Step 1: Open after effects – You should see a screen like the one below


Step 2: Select “New Composition” – Select “New Composition” highlighted in the screen above.  This should give you a screen shown below.



Step 3: Adjust settings – You can change the composition settings to whatever your preferences entail.  I’ll briefly go over a few of the setting in the dialogue box below.  Begin by naming your composition (Your editing timeline)

This option will provide you with several different presets (various screen resolutions and frame rates) The one work well for our purposes.
The duration option does matter quite a bit depending on the length of your project. You can always change the sequence settings later if you need more time, but it can be inconvenient. Better to start too long than too short! for this tutorial 10 seconds is perfect.

Step 4: Hit OK – Once you’ve got your settings the way you want them, hit “OK” to create your composition.



You have created your composition (Which should look similar to this)

Step 5: Drag in your media – For this tutorial I’m using a random picture I had on file, but you can use whatever you want to whether it be a photo or a video.

I highlighted in this screen where your media should appear.

Step 6: Drag your media into your composition – Now is the time to drag your media down to the timeline, so you can begin editing! (As I’ve done in the photo below



Step 7: Accessing your transform options – Clicking the triangle shown in the photo below will drop down your various transform options.

Click on the triangle picture above to drop down the transform options menu
This is what your transform menu looks like. Today we’re focusing on the position option.

Step 8: Turn on the position stopwatch – Begin by clicking the icon highlighted below.  By activating the stopwatch, you activate the ability to keyframe.  Without hitting that, nothing you change will become animated.


When the stopwatch is activated it should look like this

Step 9: Set a keyframe – Clicking the icon pictured below will add a keyframe wherever the time indicator on the timeline is located.

Hitting this icon will create a keyframe in the timeline
The keyframe stores the position of the photo or video at that current time code.
The icon highlighted is the keyframe in the timeline

Step 10: Move the time indicator – Move the time indicator ahead a few seconds, as shown below.

Click the current time indicator at the highlighted position and drag ahead to a desired time.
For this tutorial 2 seconds ahead is plenty.

Step 11: Create a new keyframe – Hit the add a keyframe icon again.  This will create a new keyframe at the new time code.

In this case I’m adding a keyframe at the 2 second mark

Step 12: Change the position – While on the new keyframe, change the position settings.  The second keyframe will save a new position for the picture.  When we play it back, the different positions indicated by the keyframes will get filled in.


I simply moved mine to the right a few hundred pixels

Step 13: Play it back – Hit the play button to see your picture or video move across the screen between the keyframes.

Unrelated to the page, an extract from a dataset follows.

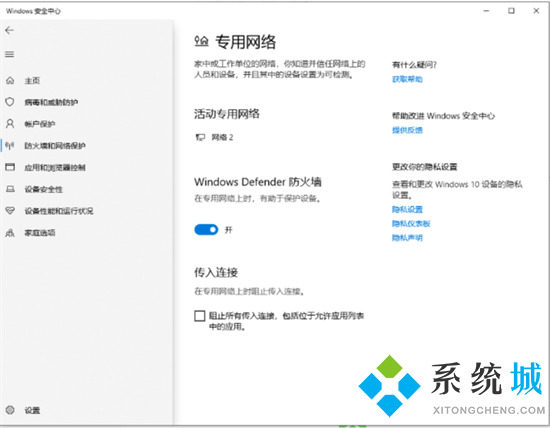Open the hamburger navigation menu
This screenshot has width=550, height=428.
(9, 54)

Clicking the play button will play your animation in the timeline thus far

Just to give you an idea of how it works, this is how it should look as it plays back







Step 14: Save your project and Export – Make sure to save your project in case you want to change something later.  If everything is good, go ahead and give it an export!  Show your video off! You now know the basics of keyframing and movement.  Keep playing with these concepts, and you’ll find you can do some really fancy things.